Von der Terrasse aus sahen die beiden Männer die Sonne langsam sinken und die Schatten länger werden, während der letzte Pilgerbus des Tages das Anwesen erreichte.
Unter den misstrauischen Blicken bewaffneter Wachen verließen zwölf Menschen den Bus, dessen Fahrer sich auf den Rand eines Brunnens setzte, um lächelnd eine kurze dunkle Zigarre anzuzünden und sich versonnen durch sein verschwitztes Brusthaar zu fahren.
Alejandro Ruiz, Don Inigos Anwalt und Vertrauter, nahm die Pilger an der Tür des Haupthauses in Empfang. Ruiz war kein wirklicher Anwalt. Das, was er über Recht und Gesetz wusste, hatte er im Gefängnis gelernt, und alles andere war Menschenkenntnis und Bauernschläue, die er sich im Laufe seines Lebens angeeignet hatte. Mit ihrer Hilfe hatte er Don Inigo Hidalgo jedoch bereits manches erspart, wofür dieser ihn fürstlich bezahlte. Abgesehen davon hatte Ruiz allerlei Kontakte, die für jede Art von Geschäft nützlich waren. Ihm war es letztendlich auch zu verdanken, dass Padre Ballena, den er in einer Gefängniskapelle in Sonora kennengelernt hatte, an diesem Abend den Weg auf die Hacienda gefunden hatte.
Davon abgesehen kümmerte sich Ruiz, wann immer es ging, persönlich um die Pilger. Denn er hatte einen Riecher dafür, wann irgendeine greise Witwe, die für das Seelenheil ihres verstorbenen Mannes betete, mehr auf der Bank hatte als gewöhnlich üblich. Und solchen Witwen verschaffte Alejandro Ruiz dann gegen eine fromme Gebühr Einzelaudienzen mit Mexikos Wundermädchen. Heute aber, das hatte er bereits auf den ersten Blick ausmachen können, war niemand Lohnendes unter den Pilgern. Außerdem war er in Gedanken längst oben auf der Terrasse bei Don Inigo und dem Padre. Und da dies nun schon die zwölfte Gruppe an diesem Tag war, fiel sein Vortrag über das Wunder der Hacienda Hidalgo durchaus ein wenig lieblos aus. Die kleine Gruppe aber, die hinter ihm ins Innere des Hauptgebäudes strebte, scherte sich ohnehin nicht um die Worte des kleinen Mannes. Sie waren gekommen, das Kind ohne Schatten zu sehen, den Saum seines Kleides zu küssen und zu seinen Füßen einen Lottogewinn, das Ende ihrer Arthrose, von Arbeitslosigkeit oder irgendeiner Krankheit herbeizubeten.

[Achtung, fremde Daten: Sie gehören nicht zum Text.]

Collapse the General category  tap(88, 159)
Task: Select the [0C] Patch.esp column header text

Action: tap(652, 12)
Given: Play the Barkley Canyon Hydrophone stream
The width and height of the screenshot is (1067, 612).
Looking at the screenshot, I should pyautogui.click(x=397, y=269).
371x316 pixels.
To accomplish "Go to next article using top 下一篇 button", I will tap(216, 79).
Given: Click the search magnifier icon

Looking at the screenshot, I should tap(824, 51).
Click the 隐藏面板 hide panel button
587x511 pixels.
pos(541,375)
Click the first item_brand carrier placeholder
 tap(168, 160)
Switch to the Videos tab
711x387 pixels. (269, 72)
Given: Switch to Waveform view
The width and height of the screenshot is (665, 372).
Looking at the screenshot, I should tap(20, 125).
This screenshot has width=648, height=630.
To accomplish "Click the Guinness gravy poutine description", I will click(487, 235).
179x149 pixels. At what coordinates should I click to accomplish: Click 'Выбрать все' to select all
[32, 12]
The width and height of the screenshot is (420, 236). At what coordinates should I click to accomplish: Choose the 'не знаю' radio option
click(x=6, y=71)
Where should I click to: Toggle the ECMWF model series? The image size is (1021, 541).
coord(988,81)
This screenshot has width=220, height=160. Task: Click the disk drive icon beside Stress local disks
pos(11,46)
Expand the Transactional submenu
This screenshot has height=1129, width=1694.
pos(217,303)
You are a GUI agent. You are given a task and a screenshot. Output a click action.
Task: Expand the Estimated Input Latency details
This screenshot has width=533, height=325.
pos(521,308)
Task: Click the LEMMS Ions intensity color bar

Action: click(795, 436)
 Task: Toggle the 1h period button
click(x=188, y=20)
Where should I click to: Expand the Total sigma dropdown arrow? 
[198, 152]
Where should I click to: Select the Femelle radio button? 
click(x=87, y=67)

Während Ruiz’ Vortrag über die Gnade des Herren, der Carmen Maria Dolores mitsamt ihrer Sünden auch ihren Schatten genommen hatte, langsam endete, führte er die Gläubigen durch die Eingangshalle und die Korridore im Erdgeschoss des Haupthauses, vorbei an kitschigen Heiligenbildchen in prunkvollen Goldrahmen und unrasierten, verschwitzten Aufpassern mit überdimensionierten Sonnenbrillen.